Which, as I mentioned in the Sunday article, describes the Jays a-Six Wireless’s signal strength. My iPhone SE can sit tight on my porch and I can pace up to a fifty-meter dash between it and the Jays before things go totally wonk. For safety’s sake, I’d say the best line-of-sight range is between thirty and forty meters. It doesn’t get better than this. Your mileage will vary.

I also mentioned that the a-Six was comfy. There’s no way baby ears will get stuffy or painful when these things are in. It slides right into the ear, but is big enough to grip by its tail when removing. This keeps the cable nice and safe. I have no idea how well anchored the cable is in the earphone, but it is strong, and only slightly stretches when yanked real hard. Rubber grommets split both sides out of the battery unit, and the microphone/remote part is light.

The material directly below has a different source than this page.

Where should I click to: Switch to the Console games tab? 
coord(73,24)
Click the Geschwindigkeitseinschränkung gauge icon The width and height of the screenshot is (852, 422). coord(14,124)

Those forty klicks went well. Typically I ride with wireless earbuds, my favourite being Apple’s AirPods. The why is that I like to hear what’s all around me. To be honest, a-Six blocks out a bit too much noise for rides where cars and trucks rush by. It blocks out most of the train, too, but not like an Etymotic ER4 or a custom. You’ll still hear clacky keyboards and clicky attaché cases and high heals and all that stuff. But none of it will occlude your music.

The hardware interface is pretty full-featured. It does the Leica SL thing: bifurcating input calls between single taps and long holds. It’s foolproof, but you’ll have to read the Getting Started page.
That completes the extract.